| Provided text |
┌──
Hi -
I am attempting to predict a percentage variable (bounded by 0 and 1, with no instances of 0 or 1 occurring), using a continuous normal variable and a bounded normal variable. Here is my code:
from theano import shared
homespread = shared(data.HomeSpread.values)
homeodds = shared(data.ImpliedHomeOdds.values)
y=data.MidML_Home.values
with pm.Model() as model:
# Define priors
intercept = pm.Normal('Intercept', 0, sd=10)
x0 = pm.Normal('x0', mu=0, sd=20)
x1 = pm.Normal('x1', mu=0.5, sd=.1)
y_est = pm.math.sigmoid(intercept+x0*homespread+x1*homeodds)
model_err = pm.Normal('model_err',mu=0.5,sd=.1)
# Data likelihood
y_like = pm.LogitNormal('y_like',mu=y_est,sd=model_err,observed=y)
trace = pm.sample(20000,tune=5000)
Using the LogitNormal does not seem to (1) appropriately handle independent values above 0 and (2) predicts a tighter posterior than occurs in reality, as tested via:
homespread.set_value(np.array([-7.]))
homeodds.set_value(np.array([.5]))
ppc = pm.sample_ppc(trace, model=model, samples=10000)
_, ax = plt.subplots(figsize=(12, 6))
ax.hist([n.mean() for n in ppc['y_like']], bins=19, alpha=0.5)
ax.axvline(data[data['HomeSpread']==-7.].MidML_Home.mean())
ax.set(title='Posterior predictive of the mean', xlabel='mean(x)', ylabel='Frequency');
Any suggestions for how to best go about modelling this problem in PyMC3 would be much appreciated. Of note, I have tried using a Beta distribution in place of the LogitNormal as well, but struggled identifying the appropriate alpha/beta priors and ended up with a posterior far too tight around .5.
Thanks!
└──
| Complete the following |
(1) Answer these about the PyMC3 post:
(a) What standard deviation does the prior for x0 use?
(b) How many draws and how many tuning steps are passed to pm.sample?
(c) Which distribution did the poster also try in place of the LogitNormal?
(2) Please reproduce, word for word, the part of the PyMC3 post that opens with the words containing "ppc = pm.sample_ppc(trace, model=model, samples=10000)" and closes with "tight around .5.".
The material after this point has no connection to the PyMC3 post.

| Supplied information |
┌──
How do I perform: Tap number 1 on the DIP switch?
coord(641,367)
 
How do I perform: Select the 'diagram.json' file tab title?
└──
| Solutions for each task |
(1)
(a) 20
(b) 20000 draws and 5000 tuning steps
(c) A Beta distribution

(2)
ppc = pm.sample_ppc(trace, model=model, samples=10000)
_, ax = plt.subplots(figsize=(12, 6))
ax.hist([n.mean() for n in ppc['y_like']], bins=19, alpha=0.5)
ax.axvline(data[data['HomeSpread']==-7.].MidML_Home.mean())
ax.set(title='Posterior predictive of the mean', xlabel='mean(x)', ylabel='Frequency');
Any suggestions for how to best go about modelling this problem in PyMC3 would be much appreciated. Of note, I have tried using a Beta distribution in place of the LogitNormal as well, but struggled identifying the appropriate alpha/beta priors and ended up with a posterior far too tight around .5.